Now too many reporters, too many political people in the Republican Party in this town, want to maintain their relationships with the press. This is how Sarah Palin got handed over to Katie Couric and to ABC before she was ready—because Steve Schmidt and others want to preserve their view, you know, their relationships with the press. You know, people have their own agendas, and often it’s not winning. But this not-pushing-back is a problem, and they don’t do it. And, you know what this is a different era: The old argument of “You don’t attack someone in the press”—but it’s “You don’t get in a pissing match with someone who buys ink by the barrel”—doesn’t apply anymore. There are too many outlets, too many ways to do it, and the country doesn’t have the confidence in the press that they once had.

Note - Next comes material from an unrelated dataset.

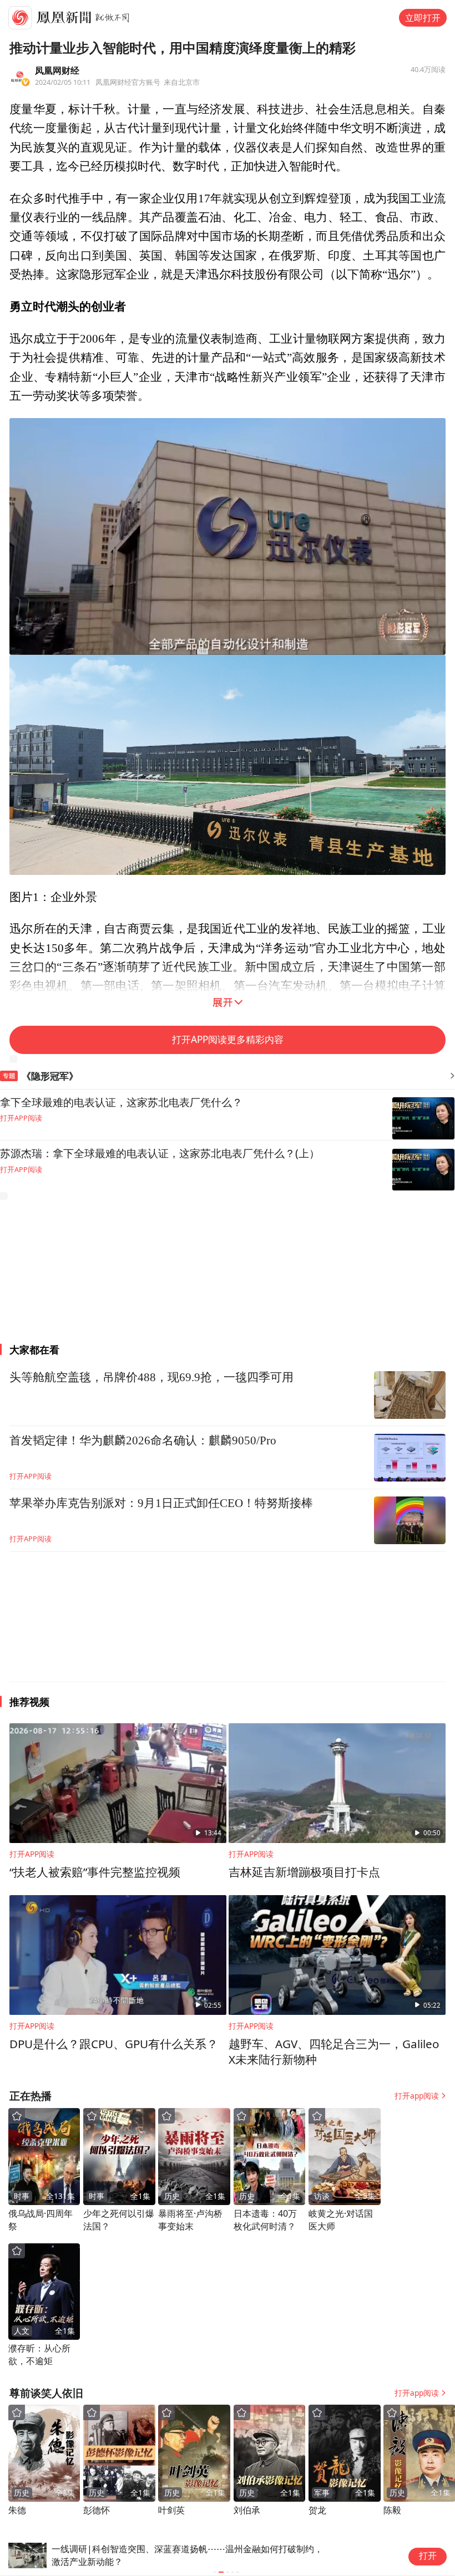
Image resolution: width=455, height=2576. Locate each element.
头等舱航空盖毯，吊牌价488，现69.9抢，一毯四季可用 (151, 1377)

But all I want to conclude to this is that we face a fundamental danger here. The fundamental danger is this: I talked about the defense of the First Amendment. The press’s job is to stand in the ramparts and protect the liberty and freedom of all of us from a government and from organized governmental power. When they desert those ramparts and go to serve—to decide that they will now become an active participants—when they decide that their job is not simply to tell you who you may vote for, and who you may not, but, worse—and this is the danger of the last two weeks—what truth that you may know, as an American, and what truth you are not allowed to know, they have, then, made themselves a fundamental threat to the democracy, and, in my opinion, made themselves the enemy of the American people. And it is a threat to the very future of this country if that—we allow this stuff to go on, and we cross—we’ve crossed a whole new and frightening slide on the slippery slope this last two weeks, and it needs to be talked about.